In the annals of American literature, has there ever been a major writer more easily distracted than Norman Mailer? The author of such classic books as “The Naked and the Dead” and “The Executioner’s Song” had a penchant for tangents that took him, over the course of his 84 years, far afield of his chosen profession. “Mailer loved to drop everything, mobilize his energies, and launch in a new direction,” writes J. Michael Lennon in Norman Mailer: A Double Life, the first biography of the author to appear since his death in 2007.
For example, take a passage which considers Mailer, circa 1965. The decade had already been chockablock with incident, with its share of highlights (such as Mailer's writing his classic novel “An American Dream” for Harper’s magazine) and lowlights (most scandalously an early-morning fight with his second wife, Adele, in which she was stabbed). But when Lennon sets the stage for what the next 10 or so years have in store for him – “he would write sixteen books, create three experimental films, produce an off-Broadway play, and in 1969, before appearing on the cover of Life, would run for (and lose) the Democratic nomination for the mayor of New York City” – we are almost as exhausted as we suppose Mailer might have been.
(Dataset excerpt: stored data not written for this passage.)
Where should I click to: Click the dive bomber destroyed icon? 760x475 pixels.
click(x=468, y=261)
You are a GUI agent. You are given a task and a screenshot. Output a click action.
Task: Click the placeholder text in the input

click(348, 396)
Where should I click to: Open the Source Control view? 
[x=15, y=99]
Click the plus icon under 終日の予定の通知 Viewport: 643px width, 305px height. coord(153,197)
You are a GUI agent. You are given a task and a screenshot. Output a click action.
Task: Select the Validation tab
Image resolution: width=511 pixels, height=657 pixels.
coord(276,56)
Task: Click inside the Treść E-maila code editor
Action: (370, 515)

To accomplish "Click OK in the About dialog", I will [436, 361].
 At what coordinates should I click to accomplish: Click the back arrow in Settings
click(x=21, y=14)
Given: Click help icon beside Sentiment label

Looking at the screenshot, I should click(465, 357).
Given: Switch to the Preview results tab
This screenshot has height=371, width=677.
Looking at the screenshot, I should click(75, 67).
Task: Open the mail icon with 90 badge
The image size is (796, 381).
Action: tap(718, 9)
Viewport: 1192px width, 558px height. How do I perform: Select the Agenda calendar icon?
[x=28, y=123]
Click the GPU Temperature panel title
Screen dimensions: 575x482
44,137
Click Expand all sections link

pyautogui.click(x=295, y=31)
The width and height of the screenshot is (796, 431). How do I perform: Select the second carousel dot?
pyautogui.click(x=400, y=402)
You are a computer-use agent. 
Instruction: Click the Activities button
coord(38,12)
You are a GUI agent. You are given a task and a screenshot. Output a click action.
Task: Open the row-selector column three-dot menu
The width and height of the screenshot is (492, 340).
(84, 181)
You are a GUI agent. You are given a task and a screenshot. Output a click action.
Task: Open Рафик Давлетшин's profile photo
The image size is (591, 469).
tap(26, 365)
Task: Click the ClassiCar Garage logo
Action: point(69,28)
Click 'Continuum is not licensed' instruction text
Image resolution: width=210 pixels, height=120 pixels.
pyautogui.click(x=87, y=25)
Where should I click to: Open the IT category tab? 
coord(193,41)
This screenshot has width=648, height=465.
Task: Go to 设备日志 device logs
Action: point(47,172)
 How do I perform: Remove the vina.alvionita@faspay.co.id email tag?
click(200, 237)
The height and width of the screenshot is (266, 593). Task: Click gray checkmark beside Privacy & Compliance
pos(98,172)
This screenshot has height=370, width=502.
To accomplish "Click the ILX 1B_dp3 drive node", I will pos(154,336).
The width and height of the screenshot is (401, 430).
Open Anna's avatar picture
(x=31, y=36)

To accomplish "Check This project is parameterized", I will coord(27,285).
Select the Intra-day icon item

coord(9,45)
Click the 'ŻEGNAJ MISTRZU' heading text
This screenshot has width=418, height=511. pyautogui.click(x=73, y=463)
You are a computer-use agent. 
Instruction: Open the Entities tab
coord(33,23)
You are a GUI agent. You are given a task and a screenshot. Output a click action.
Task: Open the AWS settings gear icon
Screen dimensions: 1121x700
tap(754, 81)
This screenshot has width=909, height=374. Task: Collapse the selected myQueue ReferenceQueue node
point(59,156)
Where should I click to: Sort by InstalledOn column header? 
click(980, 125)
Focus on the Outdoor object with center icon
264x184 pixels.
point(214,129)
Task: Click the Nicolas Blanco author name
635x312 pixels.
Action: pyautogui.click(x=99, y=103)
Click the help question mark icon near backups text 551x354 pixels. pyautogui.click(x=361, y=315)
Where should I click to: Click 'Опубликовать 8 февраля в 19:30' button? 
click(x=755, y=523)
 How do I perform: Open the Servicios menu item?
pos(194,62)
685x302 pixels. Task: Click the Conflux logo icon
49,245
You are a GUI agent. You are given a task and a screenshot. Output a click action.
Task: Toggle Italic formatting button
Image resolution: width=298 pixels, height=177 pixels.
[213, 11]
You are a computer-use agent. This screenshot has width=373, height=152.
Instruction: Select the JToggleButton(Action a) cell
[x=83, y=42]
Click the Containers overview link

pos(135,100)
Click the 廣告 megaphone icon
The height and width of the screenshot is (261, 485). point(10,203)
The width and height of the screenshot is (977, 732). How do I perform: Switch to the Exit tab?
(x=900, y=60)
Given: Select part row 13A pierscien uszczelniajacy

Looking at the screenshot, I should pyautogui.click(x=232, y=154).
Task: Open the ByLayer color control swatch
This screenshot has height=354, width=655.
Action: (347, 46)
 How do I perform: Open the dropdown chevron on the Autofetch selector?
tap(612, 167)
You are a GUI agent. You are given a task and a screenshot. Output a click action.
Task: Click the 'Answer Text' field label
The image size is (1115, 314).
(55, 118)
The raw material that made up Mailer’s busy, teeming life might have given lesser biographers fits (or even suggested that a multi-volume approach was in order), but Lennon is able to keep pace – and so are we. Most fascinating are the accounts of the creation of various Mailer masterworks: We are with him as he starts to make sense of the plethora of interviews which informed “The Executioner’s Song” and as he treks to Russia to learn more about Lee Harvey Oswald for “Oswald’s Tale.” Lennon has a sure feel for evoking Mailer’s one-of-a-kind literary style, as when he describes the panoply of incident packed into his famous boxing essay “Ten Thousand Words a Minute,” which, like so many Mailer creations, was “a revamping of the genre,” going far beyond simply detailing the fight: “Mailer opens his focus to include portraits of the fight crowd, the celebrities, the dignitaries, the hangers-on, and the reporters who covered the fight.”